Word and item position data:
Begin
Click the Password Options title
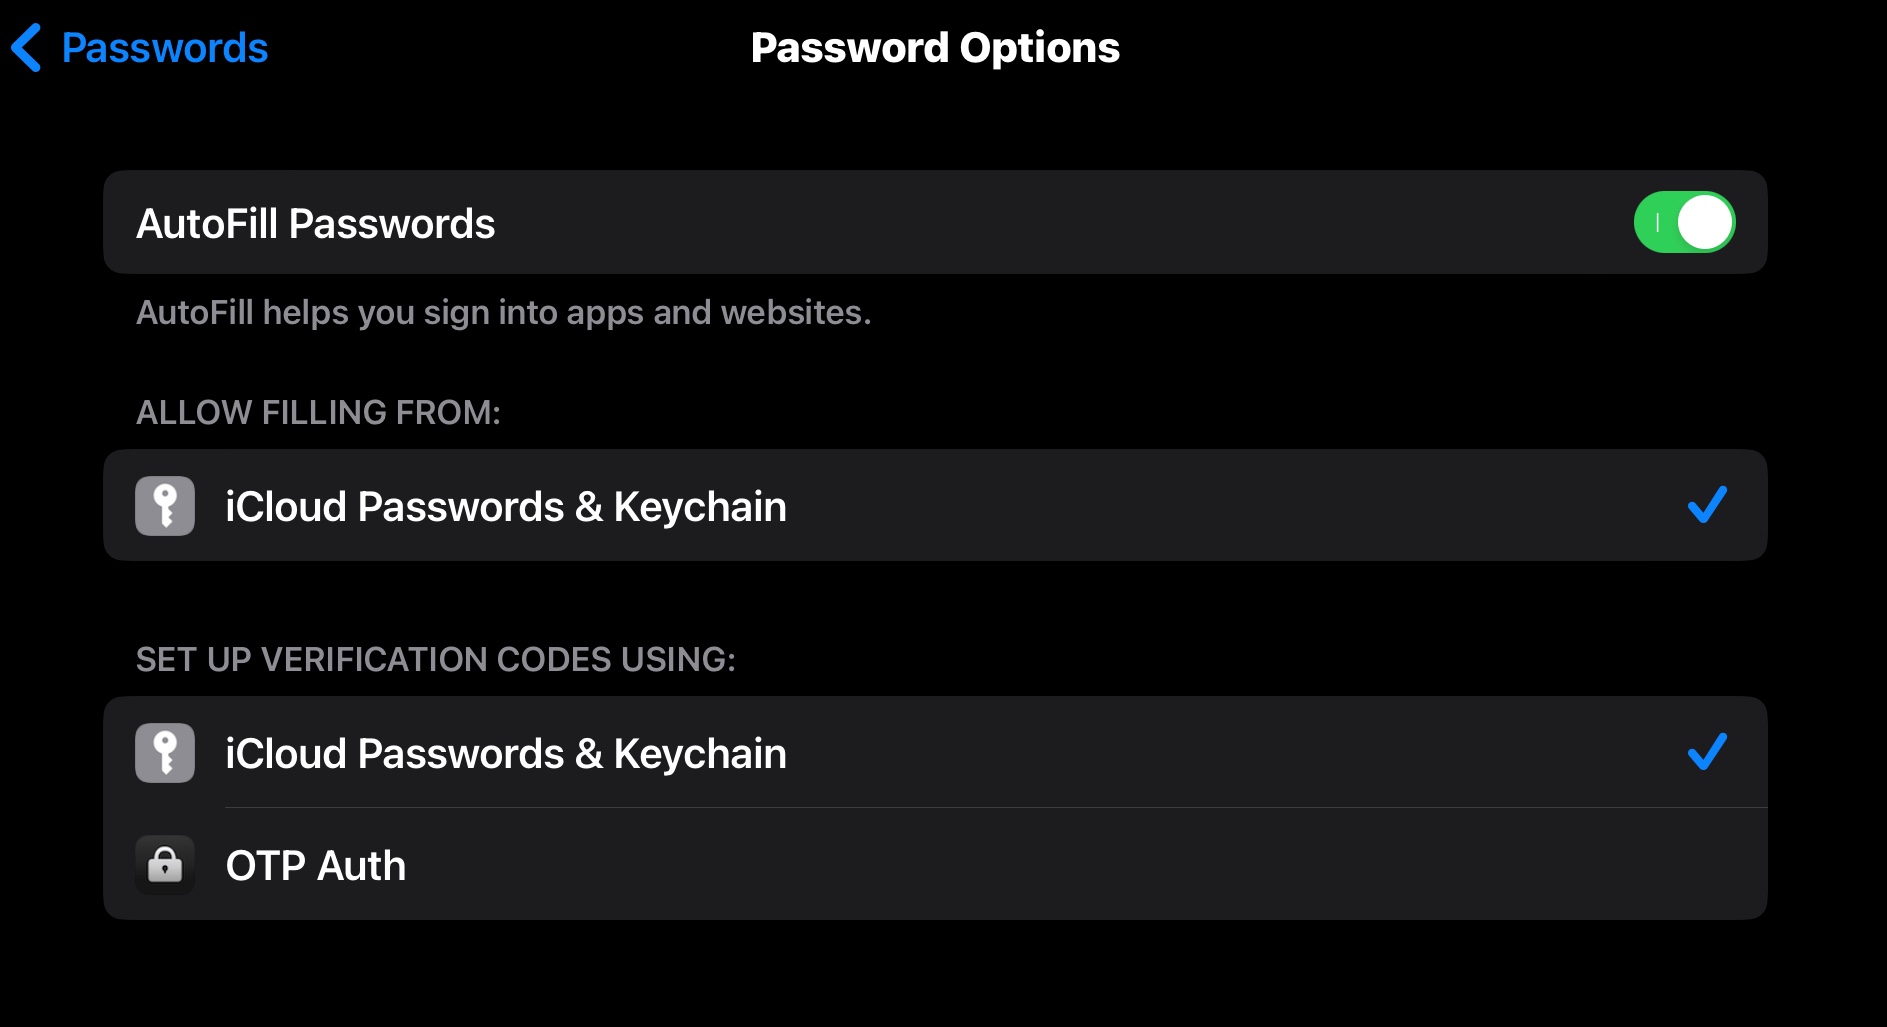This screenshot has width=1887, height=1027. [x=935, y=48]
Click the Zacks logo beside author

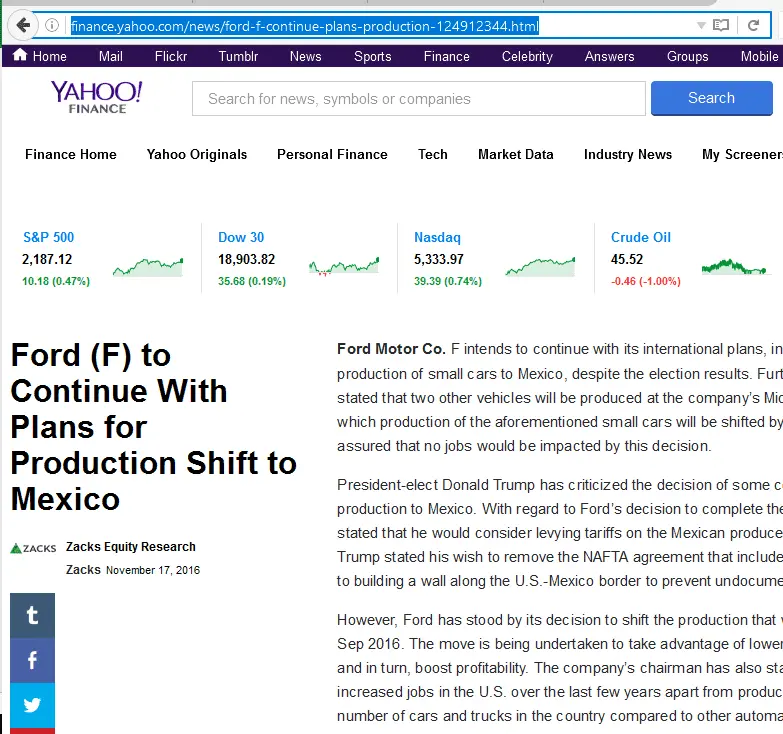(x=34, y=548)
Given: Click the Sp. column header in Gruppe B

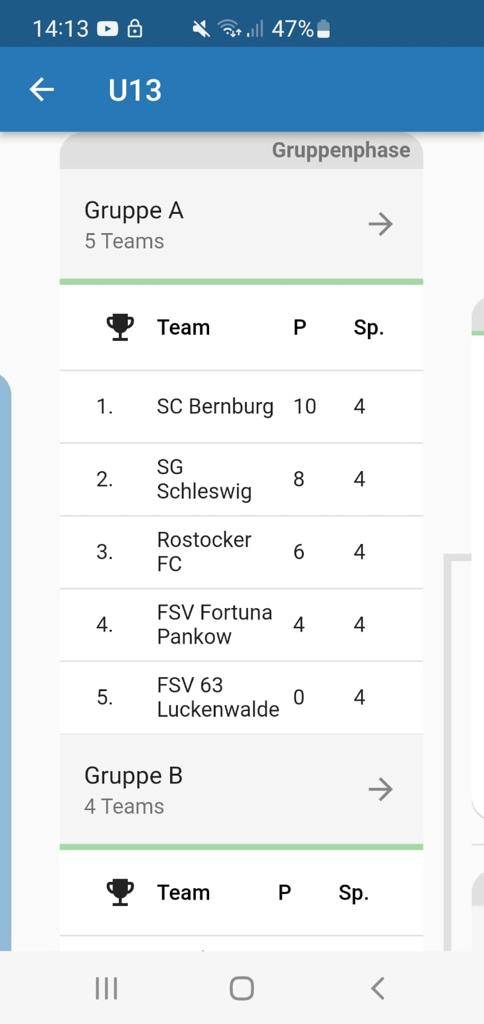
End
## DIRECTIONS FOR THIS TASK
Reproduce every line of the rows above verbatim, omitting the pictures.

## EXERCISE SOLUTION
Click the Password Options title
This screenshot has width=1887, height=1027. [x=935, y=48]
Click the Zacks logo beside author

(x=34, y=548)
Given: Click the Sp. column header in Gruppe B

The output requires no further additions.